Yoo Pilsun, Bhowmik Debsindhu, Mehta Kshitij, Zhang Pei, Liu Frank, Lupo Pasini Massimiliano, Irle Stephan
Computational Sciences and Engineering Division, Oak Ridge National Laboratory, 1 Bethel Valley Road, Oak Ridge, TN, 37831, USA.
Computer Science and Mathematics Division, Oak Ridge National Laboratory, 1 Bethel Valley Road, Oak Ridge, TN, 37831, USA.
Sci Rep. 2023 Nov 16;13(1):20031. doi: 10.1038/s41598-023-45385-9.
The inverse design of novel molecules with a desirable optoelectronic property requires consideration of the vast chemical spaces associated with varying chemical composition and molecular size. First principles-based property predictions have become increasingly helpful for assisting the selection of promising candidate chemical species for subsequent experimental validation. However, a brute-force computational screening of the entire chemical space is decidedly impossible. To alleviate the computational burden and accelerate rational molecular design, we here present an iterative deep learning workflow that combines (i) the density-functional tight-binding method for dynamic generation of property training data, (ii) a graph convolutional neural network surrogate model for rapid and reliable predictions of chemical and physical properties, and (iii) a masked language model. As proof of principle, we employ our workflow in the iterative generation of novel molecules with a target energy gap between the highest occupied molecular orbital (HOMO) and the lowest unoccupied molecular orbital (LUMO).

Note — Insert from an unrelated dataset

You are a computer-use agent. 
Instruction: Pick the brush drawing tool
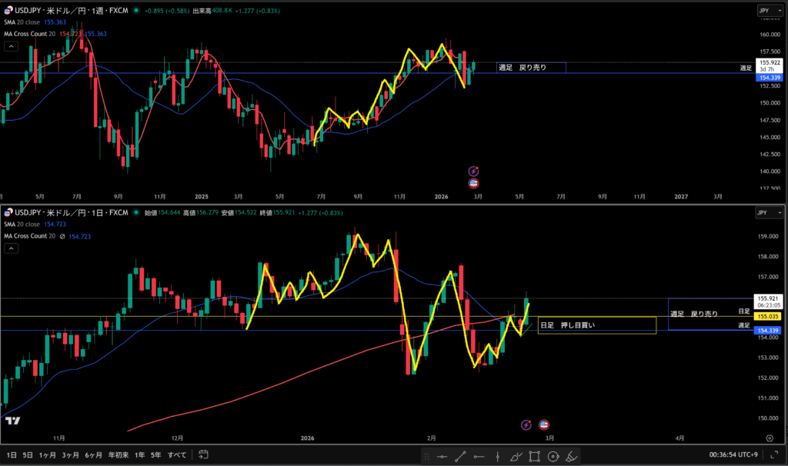tap(515, 455)
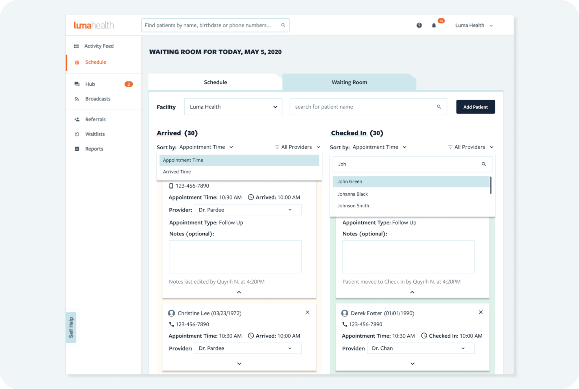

设计具有理想光电特性的新型分子需要考虑与化学成分和分子大小变化相关的巨大化学空间。基于第一性原理的性质预测对于辅助选择有前景的候选化学物种以进行后续实验验证越来越有帮助。然而,对整个化学空间进行蛮力计算筛选显然是不可能的。为了减轻计算负担并加速合理的分子设计,我们在此提出一种迭代深度学习工作流程,该流程结合了:(i) 用于动态生成性质训练数据的密度泛函紧束缚方法;(ii) 用于快速可靠预测化学和物理性质的图卷积神经网络替代模型;以及 (iii) 一种掩码语言模型。作为原理证明,我们将我们的工作流程用于迭代生成在最高占据分子轨道 (HOMO) 和最低未占据分子轨道 (LUMO) 之间具有目标能隙的新型分子。